- _Provided passage_:
Keywords - Asynchronous fine-grain power-gated logic (AFPL), Efficient charge recovery logic (ECRL), Partial charge reuse (PCR), Positive feedback adiabatic logic (PFAL), Carry select adder (CSA), Kogge stone adder (KSA).

## 1. INTRODUCTION

According to Moore's law, as chip density increases, power consumption is becoming a major problem for the contemporary systems. There are two types of power: static and dynamic[1]. Dynamic power dissipation is due to the charging and discharging of load capacitance. Static power dissipation is due the leakage currents when no signals are changing their values. The main sources of leakage currents which causes to static power dissipation include subthreshold leakage, gate leakage, gate-induced drain leakage, and junction leakage [2]. Leakage power dissipation is becoming a significant contributor to the total power dissipation, as threshold voltage, channel length, and gate oxide thickness continue to shrink. There many techniques for reducing leakage power dissipation in CMOS circuits. Leakage current reduction techniques consists of transistor stacking [3], reverse body biasing, dual threshold CMOS and power gating. Power gating is one of the most effective techniques for leakage current reduction, among these techniques. Power gating is used to shut down certain power domains in a chip while leaving others active. Power shutdown can significantly reduce leakage power. In power gating techniques, by inserting sleep transistors (power gating transistors) between power supply rails and transistor stacks increasing the effective resistance of leakage paths. In active mode, these power gating transistors are on and decreases resistance between power supplies and ground. In sleep mode, these power gating transistors are off and increases resistance between power supplies and ground. So leakage power dissipation decreases.

- _Challenge A_: Tally the lines in the listing that contain the string "account", and give only the number.
The passage and the listing come from unrelated sources.

- _Data for this exercise_:
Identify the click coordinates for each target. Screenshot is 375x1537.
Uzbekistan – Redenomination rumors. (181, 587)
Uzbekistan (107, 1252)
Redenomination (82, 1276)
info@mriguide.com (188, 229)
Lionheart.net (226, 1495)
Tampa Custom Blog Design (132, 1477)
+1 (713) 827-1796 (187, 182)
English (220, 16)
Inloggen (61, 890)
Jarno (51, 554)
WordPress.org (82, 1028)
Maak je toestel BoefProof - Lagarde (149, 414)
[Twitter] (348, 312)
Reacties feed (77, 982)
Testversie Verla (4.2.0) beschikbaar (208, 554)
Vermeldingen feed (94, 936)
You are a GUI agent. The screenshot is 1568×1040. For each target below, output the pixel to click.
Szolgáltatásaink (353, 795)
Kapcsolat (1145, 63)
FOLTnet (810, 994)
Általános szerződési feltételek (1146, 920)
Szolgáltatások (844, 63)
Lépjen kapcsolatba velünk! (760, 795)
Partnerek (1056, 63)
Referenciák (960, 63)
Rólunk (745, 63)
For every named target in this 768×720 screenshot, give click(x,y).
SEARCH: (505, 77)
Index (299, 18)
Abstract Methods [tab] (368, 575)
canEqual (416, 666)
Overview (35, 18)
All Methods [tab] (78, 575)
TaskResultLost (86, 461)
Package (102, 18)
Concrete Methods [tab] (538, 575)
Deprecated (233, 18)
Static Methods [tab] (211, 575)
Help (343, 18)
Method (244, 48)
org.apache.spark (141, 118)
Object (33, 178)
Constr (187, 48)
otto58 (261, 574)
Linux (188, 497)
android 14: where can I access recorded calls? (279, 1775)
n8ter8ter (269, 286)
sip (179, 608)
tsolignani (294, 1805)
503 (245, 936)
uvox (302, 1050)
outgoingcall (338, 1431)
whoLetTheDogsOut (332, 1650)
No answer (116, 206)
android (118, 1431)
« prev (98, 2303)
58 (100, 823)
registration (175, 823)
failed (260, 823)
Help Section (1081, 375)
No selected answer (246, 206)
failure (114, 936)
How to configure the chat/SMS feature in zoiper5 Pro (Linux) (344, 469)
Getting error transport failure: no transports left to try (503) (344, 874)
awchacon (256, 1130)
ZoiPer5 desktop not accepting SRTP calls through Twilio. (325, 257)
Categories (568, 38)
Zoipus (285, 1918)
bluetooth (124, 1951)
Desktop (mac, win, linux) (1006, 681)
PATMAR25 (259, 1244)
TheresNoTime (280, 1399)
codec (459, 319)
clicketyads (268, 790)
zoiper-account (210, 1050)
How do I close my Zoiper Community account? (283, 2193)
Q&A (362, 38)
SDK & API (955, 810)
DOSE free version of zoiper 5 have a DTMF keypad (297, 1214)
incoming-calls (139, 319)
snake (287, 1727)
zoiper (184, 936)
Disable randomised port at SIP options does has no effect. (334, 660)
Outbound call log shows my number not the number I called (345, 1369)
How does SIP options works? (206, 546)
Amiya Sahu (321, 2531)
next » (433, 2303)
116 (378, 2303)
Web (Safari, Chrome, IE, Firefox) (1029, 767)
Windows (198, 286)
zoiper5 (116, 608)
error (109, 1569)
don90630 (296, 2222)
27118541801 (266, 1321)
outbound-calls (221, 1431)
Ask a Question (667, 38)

- _Challenge B_: According to the passage on power gating, is each statement true? Answer yes or no and quote the deciding words. (i) Dynamic power dissipation comes from charging and discharging load capacitance. (ii) Power gating transistors are on in sleep mode. (iii) Transistor stacking is named as a leakage current reduction technique.

- _Task solution A_: 2

- _Task solution B_:
(i) Yes: "Dynamic power dissipation is due to the charging and discharging of load capacitance."
(ii) No: "In sleep mode, these power gating transistors are off and increases resistance between power supplies and ground."
(iii) Yes: "Leakage current reduction techniques consists of transistor stacking [3], reverse body biasing, dual threshold CMOS and power gating."